** SELECTED EXCERPT **
We begin by interpolating the saw tooth wave with the two Lagrange elements, and plot the finite element interpolation.

mesh = mesh.create_unit_interval(MPI.COMM_WORLD, 10)

x = ufl.SpatialCoordinate(mesh)
u_exact = saw_tooth(x[0])

for variant in [basix.LagrangeVariant.equispaced, basix.LagrangeVariant.gll_warped]:
    element = basix.create_element(basix.ElementFamily.P, basix.CellType.interval, 10, variant)
    ufl_element = basix.ufl_wrapper.BasixElement(element)
    V = fem.FunctionSpace(mesh, ufl_element)

    uh = fem.Function(V)
    uh.interpolate(lambda x: saw_tooth(x[0]))

    if MPI.COMM_WORLD.size == 1:  # Skip this plotting in parallel
        pts = []
        cells = []
        for cell in range(10):
            for i in range(51):
                pts.append([cell / 10 + i / 50 / 10, 0, 0])
                cells.append(cell)
        values = uh.eval(pts, cells)
        plt.plot(pts, [saw_tooth(i[0]) for i in pts], "k--")
        plt.plot(pts, values, "r-")

        plt.legend(["function", "approximation"])
        plt.ylim([-0.1, 0.4])
        plt.title(variant.name)

        plt.savefig(f"demo_lagrange_variants_interpolation_{variant.name}.png")
        plt.clf()

The plots illustrate that Runge’s phenomenon leads to the interpolation being less accurate when using the equispaced variant of Lagrange compared to the GLL variant.

To quantify the error, we compute the interpolation error in the \(L_2\) norm,

\[\left\|u - u_h\right\|_2 = \left(\int_0^1 (u - u_h)^2\right)^{\frac{1}{2}},\]

where \(u\) is the function and \(u_h\) is its interpolation in the finite element space. The following code uses UFL to compute the \(L_2\) error for the equispaced and GLL variants. The \(L_2\) error for the GLL variant is considerably smaller than the error for the equispaced variant.

** DATASET CONTENT **
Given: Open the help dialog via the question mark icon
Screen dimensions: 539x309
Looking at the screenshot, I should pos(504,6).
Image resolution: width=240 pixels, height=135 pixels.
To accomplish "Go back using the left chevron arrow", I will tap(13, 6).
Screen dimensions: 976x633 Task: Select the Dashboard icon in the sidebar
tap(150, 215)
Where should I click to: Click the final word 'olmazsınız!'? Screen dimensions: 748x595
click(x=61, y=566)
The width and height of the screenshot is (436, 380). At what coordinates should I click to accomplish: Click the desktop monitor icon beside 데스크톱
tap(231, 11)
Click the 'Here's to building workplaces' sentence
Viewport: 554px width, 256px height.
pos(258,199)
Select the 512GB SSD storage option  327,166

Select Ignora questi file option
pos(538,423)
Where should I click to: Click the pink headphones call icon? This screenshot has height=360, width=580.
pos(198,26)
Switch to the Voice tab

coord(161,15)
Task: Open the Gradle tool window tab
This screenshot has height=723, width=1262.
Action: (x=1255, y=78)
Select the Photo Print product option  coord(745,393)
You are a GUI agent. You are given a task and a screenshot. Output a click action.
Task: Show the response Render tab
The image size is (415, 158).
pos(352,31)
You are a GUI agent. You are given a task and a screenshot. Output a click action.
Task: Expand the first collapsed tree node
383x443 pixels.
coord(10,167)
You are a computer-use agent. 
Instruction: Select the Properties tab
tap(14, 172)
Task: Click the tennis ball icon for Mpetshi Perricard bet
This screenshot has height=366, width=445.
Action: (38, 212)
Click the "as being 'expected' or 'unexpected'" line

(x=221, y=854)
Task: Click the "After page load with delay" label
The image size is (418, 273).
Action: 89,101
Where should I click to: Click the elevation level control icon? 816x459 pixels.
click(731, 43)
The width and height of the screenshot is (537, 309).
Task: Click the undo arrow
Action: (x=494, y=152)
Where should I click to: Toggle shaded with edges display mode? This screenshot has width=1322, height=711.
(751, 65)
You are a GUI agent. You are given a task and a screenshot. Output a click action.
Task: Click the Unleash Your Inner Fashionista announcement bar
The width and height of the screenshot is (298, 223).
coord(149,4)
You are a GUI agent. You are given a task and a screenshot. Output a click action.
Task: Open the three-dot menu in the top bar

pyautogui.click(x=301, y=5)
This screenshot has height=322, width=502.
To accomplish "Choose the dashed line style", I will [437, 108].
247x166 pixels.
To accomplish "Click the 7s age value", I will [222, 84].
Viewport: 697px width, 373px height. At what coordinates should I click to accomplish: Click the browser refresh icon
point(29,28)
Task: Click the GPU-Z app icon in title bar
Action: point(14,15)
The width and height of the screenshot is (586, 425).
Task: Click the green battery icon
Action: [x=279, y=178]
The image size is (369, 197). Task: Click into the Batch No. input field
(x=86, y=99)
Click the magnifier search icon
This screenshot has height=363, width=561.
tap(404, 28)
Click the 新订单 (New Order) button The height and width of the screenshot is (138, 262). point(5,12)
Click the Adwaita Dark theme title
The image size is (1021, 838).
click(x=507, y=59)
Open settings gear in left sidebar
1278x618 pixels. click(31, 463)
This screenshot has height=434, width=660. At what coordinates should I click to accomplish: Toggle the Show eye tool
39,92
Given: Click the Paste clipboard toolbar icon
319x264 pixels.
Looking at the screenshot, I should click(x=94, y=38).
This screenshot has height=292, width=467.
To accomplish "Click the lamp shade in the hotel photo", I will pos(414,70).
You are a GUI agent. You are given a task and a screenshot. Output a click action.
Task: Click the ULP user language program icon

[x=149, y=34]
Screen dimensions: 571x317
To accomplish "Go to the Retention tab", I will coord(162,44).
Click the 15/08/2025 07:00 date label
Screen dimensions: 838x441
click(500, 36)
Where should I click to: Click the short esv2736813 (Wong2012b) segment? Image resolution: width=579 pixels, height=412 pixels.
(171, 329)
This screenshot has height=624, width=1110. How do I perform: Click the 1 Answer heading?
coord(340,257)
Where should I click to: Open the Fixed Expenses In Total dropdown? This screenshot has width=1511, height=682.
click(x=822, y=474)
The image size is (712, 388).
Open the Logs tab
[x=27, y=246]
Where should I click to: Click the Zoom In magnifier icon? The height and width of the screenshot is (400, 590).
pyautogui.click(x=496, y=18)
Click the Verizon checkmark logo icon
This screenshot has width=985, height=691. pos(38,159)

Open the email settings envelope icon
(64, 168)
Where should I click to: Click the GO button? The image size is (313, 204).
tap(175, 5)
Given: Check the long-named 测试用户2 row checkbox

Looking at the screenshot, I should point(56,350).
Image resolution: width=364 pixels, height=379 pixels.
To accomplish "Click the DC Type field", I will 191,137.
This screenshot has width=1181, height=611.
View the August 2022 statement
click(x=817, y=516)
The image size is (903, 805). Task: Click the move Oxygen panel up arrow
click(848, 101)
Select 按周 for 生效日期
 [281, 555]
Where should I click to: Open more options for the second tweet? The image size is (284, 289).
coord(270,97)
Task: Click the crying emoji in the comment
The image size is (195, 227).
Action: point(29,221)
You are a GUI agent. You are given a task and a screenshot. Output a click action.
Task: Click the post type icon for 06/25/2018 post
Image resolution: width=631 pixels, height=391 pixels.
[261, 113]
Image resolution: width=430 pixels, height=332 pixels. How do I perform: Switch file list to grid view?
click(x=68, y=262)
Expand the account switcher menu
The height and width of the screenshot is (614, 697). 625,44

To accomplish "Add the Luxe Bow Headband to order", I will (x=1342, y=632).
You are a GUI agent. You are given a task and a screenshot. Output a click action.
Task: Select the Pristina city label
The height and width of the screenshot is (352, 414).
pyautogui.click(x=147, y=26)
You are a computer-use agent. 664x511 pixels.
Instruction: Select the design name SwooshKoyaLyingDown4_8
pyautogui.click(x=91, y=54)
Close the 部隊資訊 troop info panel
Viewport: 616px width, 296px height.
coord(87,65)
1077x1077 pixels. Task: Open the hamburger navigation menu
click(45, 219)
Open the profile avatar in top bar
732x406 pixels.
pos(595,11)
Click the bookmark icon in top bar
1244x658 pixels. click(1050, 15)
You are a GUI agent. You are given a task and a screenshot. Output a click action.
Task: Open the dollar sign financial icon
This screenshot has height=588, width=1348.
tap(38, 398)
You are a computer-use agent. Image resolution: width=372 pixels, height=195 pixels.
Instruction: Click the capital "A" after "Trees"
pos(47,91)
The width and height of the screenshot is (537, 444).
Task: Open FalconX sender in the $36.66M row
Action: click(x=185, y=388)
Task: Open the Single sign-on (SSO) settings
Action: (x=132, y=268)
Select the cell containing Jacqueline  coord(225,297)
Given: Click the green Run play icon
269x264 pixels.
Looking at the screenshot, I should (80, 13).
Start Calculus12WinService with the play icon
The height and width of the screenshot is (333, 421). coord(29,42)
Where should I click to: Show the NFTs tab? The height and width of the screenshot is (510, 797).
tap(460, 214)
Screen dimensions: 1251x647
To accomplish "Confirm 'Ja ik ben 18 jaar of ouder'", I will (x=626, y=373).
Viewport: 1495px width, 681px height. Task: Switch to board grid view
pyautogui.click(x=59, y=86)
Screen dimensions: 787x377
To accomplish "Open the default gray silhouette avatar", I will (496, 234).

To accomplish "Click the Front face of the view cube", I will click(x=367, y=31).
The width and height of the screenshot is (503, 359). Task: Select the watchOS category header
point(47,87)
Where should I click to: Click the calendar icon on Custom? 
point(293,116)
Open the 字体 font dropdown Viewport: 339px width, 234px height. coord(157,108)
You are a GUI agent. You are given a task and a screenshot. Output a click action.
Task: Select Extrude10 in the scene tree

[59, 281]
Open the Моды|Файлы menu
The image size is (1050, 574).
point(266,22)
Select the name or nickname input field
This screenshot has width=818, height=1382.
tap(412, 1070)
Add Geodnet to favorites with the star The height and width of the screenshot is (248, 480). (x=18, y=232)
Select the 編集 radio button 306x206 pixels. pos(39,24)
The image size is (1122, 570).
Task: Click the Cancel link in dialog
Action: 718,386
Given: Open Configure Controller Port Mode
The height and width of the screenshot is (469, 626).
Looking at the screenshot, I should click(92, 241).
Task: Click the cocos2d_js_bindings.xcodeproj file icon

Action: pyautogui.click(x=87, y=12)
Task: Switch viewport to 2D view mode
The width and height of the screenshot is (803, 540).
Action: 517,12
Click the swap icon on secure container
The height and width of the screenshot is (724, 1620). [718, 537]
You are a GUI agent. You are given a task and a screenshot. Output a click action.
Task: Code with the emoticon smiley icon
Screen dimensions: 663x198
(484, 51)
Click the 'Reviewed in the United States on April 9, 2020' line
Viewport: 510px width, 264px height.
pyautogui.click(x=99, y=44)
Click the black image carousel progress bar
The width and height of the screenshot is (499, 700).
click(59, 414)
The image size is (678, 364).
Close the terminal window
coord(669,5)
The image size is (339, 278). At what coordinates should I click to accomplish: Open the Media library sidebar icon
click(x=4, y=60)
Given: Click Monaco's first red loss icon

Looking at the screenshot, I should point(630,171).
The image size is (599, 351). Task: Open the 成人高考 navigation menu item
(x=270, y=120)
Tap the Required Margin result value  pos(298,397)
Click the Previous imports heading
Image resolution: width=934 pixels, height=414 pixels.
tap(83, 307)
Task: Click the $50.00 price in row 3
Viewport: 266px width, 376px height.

** TASK INSTRUCTIONS **
Reproduce the passage of the Lagrange interpolation text above that runs between "We begin by" and "u_exact = saw_tooth(x[0])", inclusive.

** SOLUTION FOR THIS TASK **
We begin by interpolating the saw tooth wave with the two Lagrange elements, and plot the finite element interpolation.

mesh = mesh.create_unit_interval(MPI.COMM_WORLD, 10)

x = ufl.SpatialCoordinate(mesh)
u_exact = saw_tooth(x[0])